Empathy
"Wicked"’s Call to Kindness
What the musical turned blockbuster teaches us about generosity in a judgy world.
Posted December 31, 2024 Reviewed by Margaret Foley
Key points
- Generosity isn’t about others “deserving” it—it’s about the world we want to create and who we choose to be.
- Be skeptical of labels like "good" and "wicked."
- Our actions matter—offering compassion can help prevent others from feeling isolated or becoming “wicked.”
When the movie adaptation of Wicked hit theaters in November 2024, it wasn’t just a cultural phenomenon—it was a wake-up call. In a world quick to judge, Wicked challenged us to rethink how we treat others.
As we head into a new year, Wicked reminds us that generosity isn’t about what others “deserve.” It’s about the world we want to create—not in Oz, but right here on Earth.

Why Wicked Resonates
At its heart, Wicked is about perspective. It challenges the villain narrative by showing how Elphaba, the Wicked Witch of the West, was transformed by pain, rejection, and bad luck. As Kermit the Frog famously lamented, “It’s not easy being green.”
The story resonates because we’ve all felt misunderstood, judged, or unfairly labeled. And we’ve also judged others—the critical family member, the rude colleague, or someone who voted differently.
Elphaba’s relationship with Glinda, the “good” witch, shows how judgment and rejection create cycles of pain and distance. At times, they come heartbreakingly close to understanding each other—when Glinda glimpses what Elphaba has endured and Elphaba recognizes the insecurities behind Glinda’s sunny facade.
Their conflict wasn’t inevitable, but social pressures and fateful choices pushed them into rigid roles of “good” and “wicked.”
The “Wicked” Trap
Our social-media-fueled culture often does the same, encouraging snap judgments and tribal sorting. For example, organizational psychologist Adam Grant recently suggested that generosity should be reserved for those who meet your “standards of character.” He argues that helping selfish people rewards bad behavior and we should erect boundaries to save our energy for those who respect our time.

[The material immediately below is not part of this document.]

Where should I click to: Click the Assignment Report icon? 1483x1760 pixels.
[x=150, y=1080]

Wicked challenges this mindset. First, it asks us to question the labels of “good” and “wicked”—and how we always seem to be the “good” one. Second, boundaries protect our energy, but how do we use this energy? Just for those who are easy to love?

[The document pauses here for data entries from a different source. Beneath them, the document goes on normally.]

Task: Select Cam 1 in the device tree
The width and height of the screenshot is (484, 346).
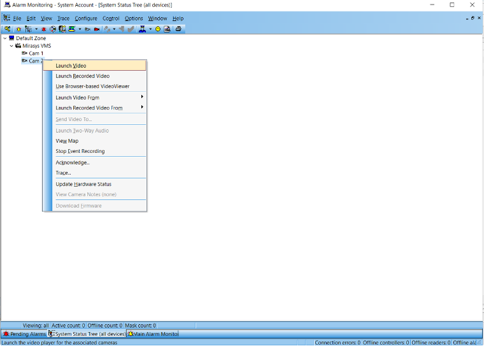Action: [x=36, y=54]
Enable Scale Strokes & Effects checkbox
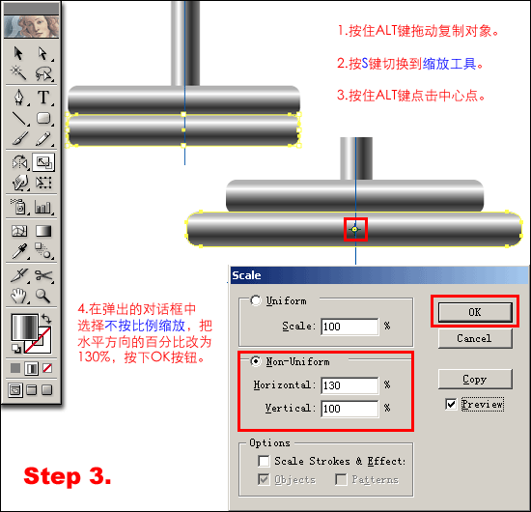531x512 pixels. coord(264,461)
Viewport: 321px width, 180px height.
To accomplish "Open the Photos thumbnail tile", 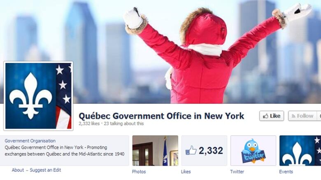I will pos(155,150).
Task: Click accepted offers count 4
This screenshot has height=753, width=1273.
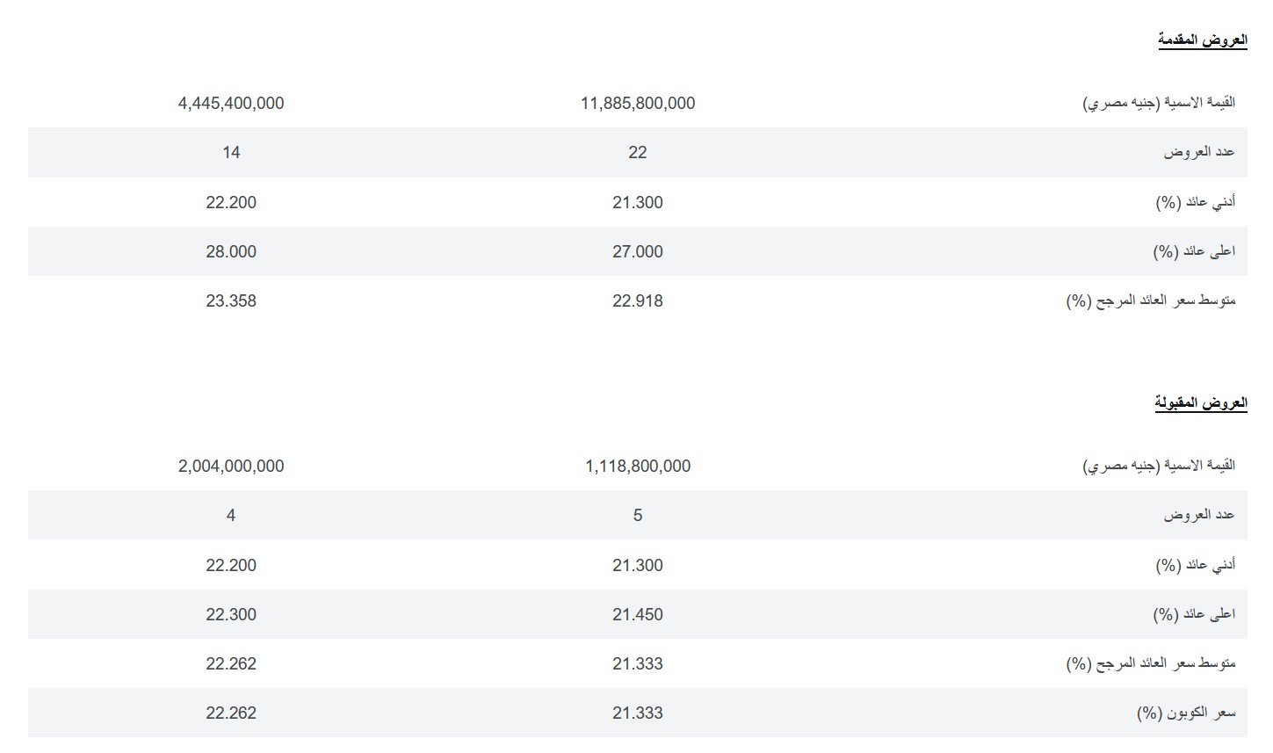Action: tap(231, 515)
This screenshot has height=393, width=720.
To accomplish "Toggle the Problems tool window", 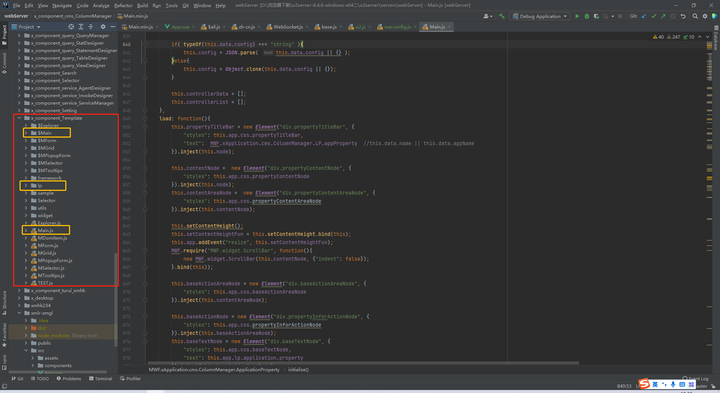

Finally, it reminds us that relationships are a two-way street. Research on interpersonal rejection shows that excluding or labeling someone as an “other” fuels anger and withdrawal, the very behaviors we’re trying to police.
Defying Gravity With Generosity
Generosity lifts us above the exhausting habit of keeping score. Rather than responding in kind, pausing to listen to a stressed-out colleague, being patient with a nervous waiter, or smiling at a grumpy stranger can reshape a moment or even a relationship. These small acts can remind others of what Father Gregory Boyle calls the “unshakable goodness” we all carry but so often forget.
Modeling generosity defies gravity in other ways, too. Witnessing an act of kindness inspires others to do the same and also lifts the giver. Two dear friends jot down their acts of kindness and keep them in a jar on their coffee table as a reminder that being generous feels good.
Get Out of the Judgment Game
Perhaps, like Elphaba, you’re ready to stop playing by the rules of someone else’s game. If so, here are a few ways to practice generosity:
1. Give, Knowing the Risk: Some may abuse your kindness. Give anyway. Help a colleague who never says thank you or support a friend who might not reciprocate because of your values, not theirs.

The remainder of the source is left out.